Mit nunmehr insgesamt drei Ministerwechseln liegt die aktuelle Regierung exakt auf dem Level der ersten großen Koalition unter Merkel. Auch zwischen 2005 und 2009 wurden drei Ressorts neu besetzt. Olaf Scholz übernahm das Bundesarbeitsministerium von Franz Müntefering (beide SPD ). Ilse Aigner beerbte Horst Seehofer an der Spitze des Agrar-Ressorts. Und Wirtschaftsminister Michael Glos machte Platz für Karl-Theodor zu Guttenberg (alle CSU ).

Richtig turbulent war es in der Zeit, als die Union mit der FDP regierte. Von den 15 Ministerien mussten gleich neun mit einem Führungswechsel zurechtkommen. Los ging es mit Arbeitsminister Franz Josef Jung , für den Ursula von der Leyen (beide CDU ) nachrückte. Die letzte Personalveränderung im zweiten Merkel-Kabinett betraf das Agrar-Ressort.
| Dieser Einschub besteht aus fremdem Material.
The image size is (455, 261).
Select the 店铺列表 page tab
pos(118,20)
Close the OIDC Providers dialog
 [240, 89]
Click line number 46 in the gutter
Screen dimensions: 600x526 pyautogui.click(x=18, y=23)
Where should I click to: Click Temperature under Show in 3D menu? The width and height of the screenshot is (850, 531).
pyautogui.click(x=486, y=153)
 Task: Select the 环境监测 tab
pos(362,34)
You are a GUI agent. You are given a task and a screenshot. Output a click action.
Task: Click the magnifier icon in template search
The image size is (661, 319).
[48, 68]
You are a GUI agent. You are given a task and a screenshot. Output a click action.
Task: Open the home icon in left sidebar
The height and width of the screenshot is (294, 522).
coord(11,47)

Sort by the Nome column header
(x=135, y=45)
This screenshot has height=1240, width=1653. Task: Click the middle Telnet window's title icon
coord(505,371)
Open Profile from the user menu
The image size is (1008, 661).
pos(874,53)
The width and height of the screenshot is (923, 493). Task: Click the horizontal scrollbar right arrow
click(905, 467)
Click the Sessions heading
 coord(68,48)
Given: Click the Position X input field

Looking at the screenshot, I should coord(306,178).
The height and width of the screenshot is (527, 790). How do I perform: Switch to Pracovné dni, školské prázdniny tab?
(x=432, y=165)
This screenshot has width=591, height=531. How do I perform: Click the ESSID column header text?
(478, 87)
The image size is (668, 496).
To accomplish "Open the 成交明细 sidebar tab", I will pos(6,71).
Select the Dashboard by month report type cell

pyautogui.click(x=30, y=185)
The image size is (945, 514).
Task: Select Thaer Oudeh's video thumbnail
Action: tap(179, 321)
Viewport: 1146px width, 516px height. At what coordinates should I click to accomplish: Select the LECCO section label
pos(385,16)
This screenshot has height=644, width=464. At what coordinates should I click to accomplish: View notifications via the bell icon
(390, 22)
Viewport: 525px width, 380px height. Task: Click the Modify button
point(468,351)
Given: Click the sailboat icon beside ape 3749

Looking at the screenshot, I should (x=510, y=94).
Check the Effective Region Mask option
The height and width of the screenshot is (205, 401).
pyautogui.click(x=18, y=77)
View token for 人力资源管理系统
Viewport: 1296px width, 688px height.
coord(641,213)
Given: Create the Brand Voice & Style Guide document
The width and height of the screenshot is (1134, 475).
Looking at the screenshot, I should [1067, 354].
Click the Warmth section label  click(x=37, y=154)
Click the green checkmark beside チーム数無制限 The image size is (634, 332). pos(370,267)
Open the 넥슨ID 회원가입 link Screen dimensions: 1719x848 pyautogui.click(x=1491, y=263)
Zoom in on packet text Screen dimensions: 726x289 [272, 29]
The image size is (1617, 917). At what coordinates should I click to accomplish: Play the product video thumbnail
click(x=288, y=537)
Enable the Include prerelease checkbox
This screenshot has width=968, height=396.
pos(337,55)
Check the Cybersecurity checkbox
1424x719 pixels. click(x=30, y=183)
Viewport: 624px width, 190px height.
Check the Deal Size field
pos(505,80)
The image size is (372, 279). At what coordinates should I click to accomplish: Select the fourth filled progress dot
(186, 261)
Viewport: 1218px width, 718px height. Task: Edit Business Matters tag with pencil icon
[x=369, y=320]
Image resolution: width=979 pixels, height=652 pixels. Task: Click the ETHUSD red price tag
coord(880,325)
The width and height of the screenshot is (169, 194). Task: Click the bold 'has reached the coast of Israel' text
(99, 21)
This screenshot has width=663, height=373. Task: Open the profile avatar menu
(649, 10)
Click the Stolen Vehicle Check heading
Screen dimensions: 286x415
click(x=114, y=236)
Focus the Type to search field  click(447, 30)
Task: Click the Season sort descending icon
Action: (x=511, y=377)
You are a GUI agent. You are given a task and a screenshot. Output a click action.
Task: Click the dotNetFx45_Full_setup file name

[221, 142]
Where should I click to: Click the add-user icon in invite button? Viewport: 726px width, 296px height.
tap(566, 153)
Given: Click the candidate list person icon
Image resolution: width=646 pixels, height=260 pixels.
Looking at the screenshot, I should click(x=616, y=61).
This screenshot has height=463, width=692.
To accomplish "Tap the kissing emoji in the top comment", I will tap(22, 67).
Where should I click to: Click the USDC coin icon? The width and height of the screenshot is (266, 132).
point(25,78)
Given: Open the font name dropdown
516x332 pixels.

Dort folgte Hans-Peter Friedrich auf Ilse Aigner .

Die Motive für die Wechsel sind dabei höchst unterschiedlich. Häufig geht es um politische und persönliche Affären. Siehe Friedrich oder Jung, den die Verantwortung für einen umstrittenen Luftangriff aus seiner Zeit als Verteidigungsminister einholte. Strahlemann zu Guttenberg und Merkels enge Vertraute Anette Schavan traten wegen erwiesenen Schummelns bei ihren Doktorarbeiten als Verteidigungs- beziehungsweise Forschungsminister zurück. Manchmal spielen auch parteipolitische Erwägungen eine Rolle. Horst Seehofer etwa trat 2008 von der bundespolitischen Bühne ab, um bayerischer Ministerpräsident zu werden. Philipp Rösler wechselte 2011 wegen seines Aufstiegs zum Vizekanzler vom Gesundheitsministerium an die Spitze des gewichtigeren Wirtschaftsressorts. Müntefering wiederum schied aus dem Amt, um sich um seine krebskranke Frau zu kümmern.

Zu den großen Aktivposten der Merkel-Ära zählen übrigens Ursula von der Leyen und Thomas de Maiziere. Beide sind schon von Anfang an dabei und haben jeweils gleich drei Chefposten bekleidet: Von der Leyen als Familien, Arbeits- und Verteidigungsministerin, de Maiziere als Kanzleramtsminister sowie Verteidigungs- und Innenminister. Die Liste der Ressortchefs, mit denen Merkel zu tun hatte und hat, zählt mittlerweile 39 Namen - von A wie Aigner bis Z wie Zypries.